Copy all data exactly. Skip pictures.

Record extracts -
*** Block opens ***

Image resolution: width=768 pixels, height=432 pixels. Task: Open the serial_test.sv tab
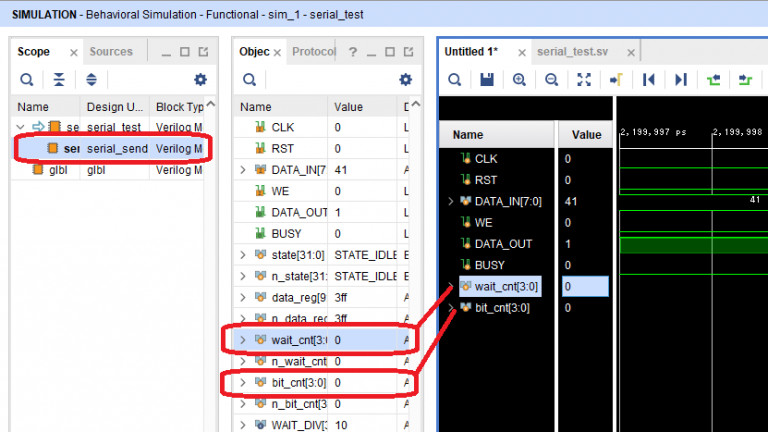point(574,52)
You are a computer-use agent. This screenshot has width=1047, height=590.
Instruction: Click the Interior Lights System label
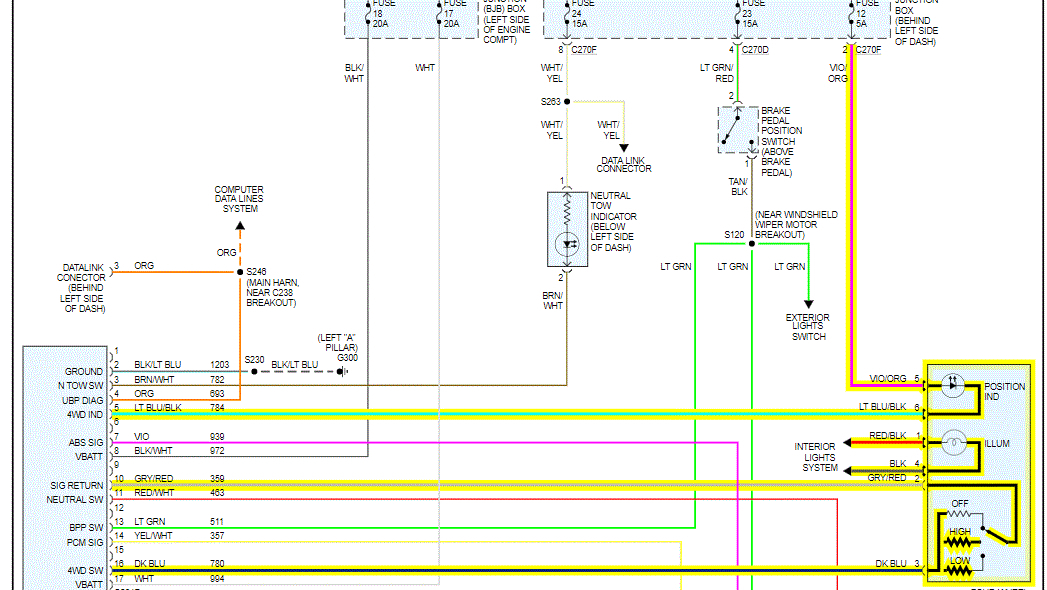click(816, 457)
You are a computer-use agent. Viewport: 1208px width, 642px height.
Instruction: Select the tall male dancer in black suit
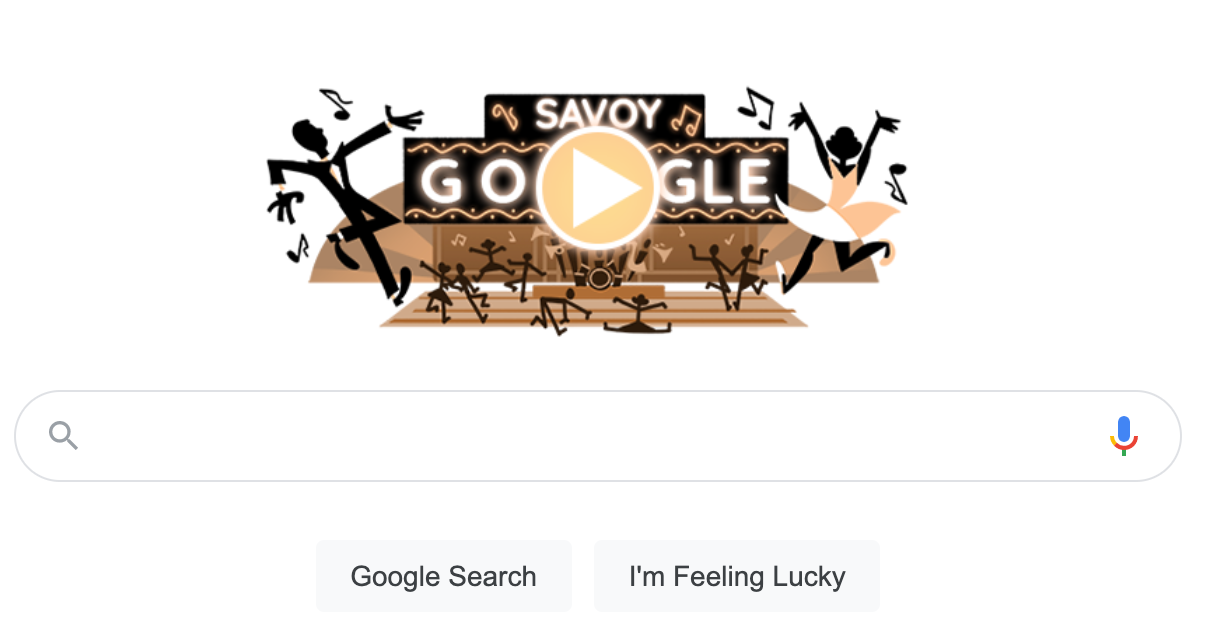click(x=345, y=200)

*** Block closes ***

Response for this exercise -
Image resolution: width=768 pixels, height=432 pixels. Task: Open the serial_test.sv tab
point(574,52)
You are a computer-use agent. This screenshot has width=1047, height=590.
Instruction: Click the Interior Lights System label
click(816, 457)
You are a computer-use agent. Viewport: 1208px width, 642px height.
Instruction: Select the tall male dancer in black suit
click(x=345, y=200)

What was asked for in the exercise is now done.